Authors write fiction with goals in mind: they want the reader to read and learn something from their character’s experience. Additionally, the reader expects the story to be entertaining as well. It all sounds fairly easy and straightforward as it makes writing fiction interesting, but it is not. Any writer who’s published or attempted to write a short story or novel understands – writing fiction is easy; writing fiction that maintains the reader’s interest throughout is not.
So how do you present your story to hook the reader from beginning to end? Your ability as a writer is now challenged and you need to equip yourself with several plot devices. These devices help you to captivate your reader’s interest in your story. One type of plot device is suspense. Suspense is when the reader has to wait and worry about what will happen next to the main character(s).
In my previous blog, I wrote about plot, characters and types of conflicts that help you to create a credible story. In order to maintain the reader’s interest you need to create suspense. This will lead the characters to experience the tension. The element of suspense creates tension that permeates the entire plot. Your reader will be curious to know what transpires with the main characters and will continue to read further.
How to inject an element of suspense
Now you have your plot strategized for your characters to play upon. Say, your protagonist has interpersonal conflict with another protagonist and this friction creates an internal or intrapersonal conflict. In order to build the suspense you can use flashback technique. For instance, the man would like to get serious in his relationship with the woman character, but because he was hurt in a past relationship, he hesitates to make the move. Recalling his past experience is flashback.
In my short story Antara Dua Kota (Between Two Cities), the main character, Anita is reluctant to spend her summer by returning home. The reader wants to know what had happened. Through dialogue with her agent, Alice, she creates all sorts of reasons or excuses, but the real reason is shown through her monologue in a flashback technique: her parents weren’t appreciating her interest in becoming a fashion designer.
Another device is to use foreshadow. Foreshadow is a technique where the writer drops subtle hints about plot developments to come later in the story. In Antara Dua Kota, the male protagonist, David, who is a photographer, sends a bouquet of yellow roses to Anita to congratulate her when her college choose her as the best fashion designer of the year. It is also used as a hint to the reader where the plot will be going in the future. This technique needs to be use appropriately, otherwise, you might reveal too much and it will work against your plot. Your reader will lose interest if he/she knows in advance what will happen next.
The third technique you can use to create suspense and surprise is by using dramatic irony. It is defined as:
A relationship of contrast between a character’s limited understanding of his or her situation in some particular moment of the unfolding action and what the audience, at the same instant, understands the character’s situation actually to be.
If I can use my short story, David doesn’t understand why Anita got so mad during the photo shoot and he perceives her as a cantankerous designer.

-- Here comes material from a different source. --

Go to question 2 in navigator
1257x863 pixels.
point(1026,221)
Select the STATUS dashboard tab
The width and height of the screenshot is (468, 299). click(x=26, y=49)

While Anita thought he is just like any other photographer – kind of snobby and not that friendly. The reader however, knows what happens and this peaks his/her curiosity to want to learn what happens next to these two main characters.
Next, bring your reader where they don’t want to go. Surprise them and you will get a fan.
So, there you go. If you think writing is easy, try writing a short story and see if you can build your plot using the devices of suspense and surprise to create an interesting plot. Let your friends read it. Ask for their opinion. What do they think?